FWD50 2020: Privacy and Data

Published On Oct 22, 2020

FWD50 is a global digital government gathering held annually in Ottawa, Canada. Each year, technologists, executives, and industry come together for a week of content and discussion, focused on steering progress and innovation towards our better selves.

We’re covering a myriad of topics in 2020, and featuring some key speakers for each topic. 

This year, one of our focuses will be around Privacy and Data.

We can’t deliver services if we don’t know who we’re delivering them to. Digital identity is the cornerstone of useful online applications. Similarly, those applications work better the more context they have—a mapping app needs to know where you are, what kinds of food you like, and what your home address is to work conveniently.
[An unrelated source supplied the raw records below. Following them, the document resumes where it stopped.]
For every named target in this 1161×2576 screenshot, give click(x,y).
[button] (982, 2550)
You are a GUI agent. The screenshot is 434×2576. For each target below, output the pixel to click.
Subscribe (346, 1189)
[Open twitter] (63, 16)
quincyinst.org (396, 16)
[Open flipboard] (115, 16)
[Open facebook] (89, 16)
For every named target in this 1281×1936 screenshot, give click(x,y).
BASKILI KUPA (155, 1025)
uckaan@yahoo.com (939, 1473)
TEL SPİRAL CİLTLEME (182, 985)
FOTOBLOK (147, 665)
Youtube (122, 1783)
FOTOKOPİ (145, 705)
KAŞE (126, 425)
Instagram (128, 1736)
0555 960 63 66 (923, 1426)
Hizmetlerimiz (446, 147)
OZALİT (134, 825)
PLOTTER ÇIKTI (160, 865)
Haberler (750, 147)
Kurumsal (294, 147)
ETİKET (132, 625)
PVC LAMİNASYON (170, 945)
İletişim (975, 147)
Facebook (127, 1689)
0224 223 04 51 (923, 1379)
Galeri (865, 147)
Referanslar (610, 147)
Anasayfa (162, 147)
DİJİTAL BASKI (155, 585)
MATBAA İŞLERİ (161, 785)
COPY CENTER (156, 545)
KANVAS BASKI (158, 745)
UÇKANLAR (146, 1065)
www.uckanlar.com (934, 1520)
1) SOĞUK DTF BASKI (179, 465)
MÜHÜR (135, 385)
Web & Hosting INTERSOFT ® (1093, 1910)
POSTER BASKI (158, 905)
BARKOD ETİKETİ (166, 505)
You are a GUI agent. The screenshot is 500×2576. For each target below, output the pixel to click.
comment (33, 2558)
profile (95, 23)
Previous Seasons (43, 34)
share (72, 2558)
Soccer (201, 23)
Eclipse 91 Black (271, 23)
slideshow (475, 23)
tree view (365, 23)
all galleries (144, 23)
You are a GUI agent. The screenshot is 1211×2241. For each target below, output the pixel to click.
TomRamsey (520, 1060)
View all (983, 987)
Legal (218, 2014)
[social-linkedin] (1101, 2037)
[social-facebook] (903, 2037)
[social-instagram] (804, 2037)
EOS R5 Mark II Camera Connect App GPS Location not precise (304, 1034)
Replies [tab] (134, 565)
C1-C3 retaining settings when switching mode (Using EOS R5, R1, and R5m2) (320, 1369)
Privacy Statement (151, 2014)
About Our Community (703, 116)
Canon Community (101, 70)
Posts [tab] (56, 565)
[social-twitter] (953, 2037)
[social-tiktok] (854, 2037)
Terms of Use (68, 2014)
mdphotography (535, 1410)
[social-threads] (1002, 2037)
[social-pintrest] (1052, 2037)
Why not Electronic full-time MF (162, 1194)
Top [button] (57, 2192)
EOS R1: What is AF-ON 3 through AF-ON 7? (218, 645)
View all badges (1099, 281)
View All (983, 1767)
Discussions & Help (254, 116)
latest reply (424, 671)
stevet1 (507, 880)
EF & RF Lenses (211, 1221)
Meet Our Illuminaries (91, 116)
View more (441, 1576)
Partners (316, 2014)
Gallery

But digital privacy, whether keeping our identity secret or safeguarding our identity, is always complicated.

 

Relevant speakers

Daniel Wu wants to know if the fourth industrial revolution, which promises us smart buildings and self-driving cars, can be trusted. He’s a legal engineer at Immuta, where he works with government and the private sector on ethical data strategy.

Jeff Jonas built the tools that broke up the MIT card-counting ring; modern databases now “read before they write” to see if similar records exist. This process of identifying individual entities in masses of data is called entity resolution, and it’s the core of most data and privacy issues. A former IBM fellow and founder of Senzing, Jeff is also the only American to have successfully completed every Iron Man.

Eric Ward is the Senior Director for Foresight at Policy Horizons. He brings his background in justice, the senate, and the supreme court to bear on issues of privacy and information law—but what he really cares about is how biology and digital technology become intertwined, shaping how we work, live, and even evolve.